Saved data entries:

+===+

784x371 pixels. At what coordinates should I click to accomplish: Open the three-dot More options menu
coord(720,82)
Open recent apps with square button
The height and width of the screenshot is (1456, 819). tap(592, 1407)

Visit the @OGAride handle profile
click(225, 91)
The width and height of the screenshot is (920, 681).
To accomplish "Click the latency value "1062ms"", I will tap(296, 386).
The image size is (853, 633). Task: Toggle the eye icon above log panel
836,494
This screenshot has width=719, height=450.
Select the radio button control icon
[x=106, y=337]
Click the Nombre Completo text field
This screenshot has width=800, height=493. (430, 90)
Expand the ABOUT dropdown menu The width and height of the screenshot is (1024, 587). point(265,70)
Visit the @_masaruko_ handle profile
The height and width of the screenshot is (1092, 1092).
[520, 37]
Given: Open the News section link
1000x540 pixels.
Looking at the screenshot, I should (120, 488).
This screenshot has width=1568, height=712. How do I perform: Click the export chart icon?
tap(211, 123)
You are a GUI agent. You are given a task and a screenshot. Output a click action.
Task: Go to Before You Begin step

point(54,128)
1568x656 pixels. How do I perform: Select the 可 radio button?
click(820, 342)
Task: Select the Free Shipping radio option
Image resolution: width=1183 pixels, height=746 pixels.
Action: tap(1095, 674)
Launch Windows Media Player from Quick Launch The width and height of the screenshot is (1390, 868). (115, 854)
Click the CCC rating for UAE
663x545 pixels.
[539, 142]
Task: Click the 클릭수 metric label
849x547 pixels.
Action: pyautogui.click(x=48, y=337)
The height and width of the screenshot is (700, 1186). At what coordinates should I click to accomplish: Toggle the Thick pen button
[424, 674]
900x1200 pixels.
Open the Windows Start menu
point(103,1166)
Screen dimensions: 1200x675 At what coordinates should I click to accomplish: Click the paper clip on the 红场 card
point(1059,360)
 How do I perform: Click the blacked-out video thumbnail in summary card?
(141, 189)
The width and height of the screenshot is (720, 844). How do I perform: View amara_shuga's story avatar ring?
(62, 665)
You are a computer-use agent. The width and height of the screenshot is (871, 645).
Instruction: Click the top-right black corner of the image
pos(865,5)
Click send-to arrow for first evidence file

+===+

> YOUR GOAL
Restate each record above word for word.

> THE ANSWER
784x371 pixels. At what coordinates should I click to accomplish: Open the three-dot More options menu
coord(720,82)
Open recent apps with square button
The height and width of the screenshot is (1456, 819). tap(592, 1407)

Visit the @OGAride handle profile
click(225, 91)
The width and height of the screenshot is (920, 681).
To accomplish "Click the latency value "1062ms"", I will tap(296, 386).
The image size is (853, 633). Task: Toggle the eye icon above log panel
836,494
This screenshot has width=719, height=450.
Select the radio button control icon
[x=106, y=337]
Click the Nombre Completo text field
This screenshot has width=800, height=493. (430, 90)
Expand the ABOUT dropdown menu The width and height of the screenshot is (1024, 587). point(265,70)
Visit the @_masaruko_ handle profile
The height and width of the screenshot is (1092, 1092).
[520, 37]
Given: Open the News section link
1000x540 pixels.
Looking at the screenshot, I should (120, 488).
This screenshot has width=1568, height=712. How do I perform: Click the export chart icon?
tap(211, 123)
You are a GUI agent. You are given a task and a screenshot. Output a click action.
Task: Go to Before You Begin step

point(54,128)
1568x656 pixels. How do I perform: Select the 可 radio button?
click(820, 342)
Task: Select the Free Shipping radio option
Image resolution: width=1183 pixels, height=746 pixels.
Action: tap(1095, 674)
Launch Windows Media Player from Quick Launch The width and height of the screenshot is (1390, 868). (115, 854)
Click the CCC rating for UAE
663x545 pixels.
[539, 142]
Task: Click the 클릭수 metric label
849x547 pixels.
Action: pyautogui.click(x=48, y=337)
The height and width of the screenshot is (700, 1186). At what coordinates should I click to accomplish: Toggle the Thick pen button
[424, 674]
900x1200 pixels.
Open the Windows Start menu
point(103,1166)
Screen dimensions: 1200x675 At what coordinates should I click to accomplish: Click the paper clip on the 红场 card
point(1059,360)
 How do I perform: Click the blacked-out video thumbnail in summary card?
(141, 189)
The width and height of the screenshot is (720, 844). How do I perform: View amara_shuga's story avatar ring?
(62, 665)
You are a computer-use agent. The width and height of the screenshot is (871, 645).
Instruction: Click the top-right black corner of the image
pos(865,5)
Click send-to arrow for first evidence file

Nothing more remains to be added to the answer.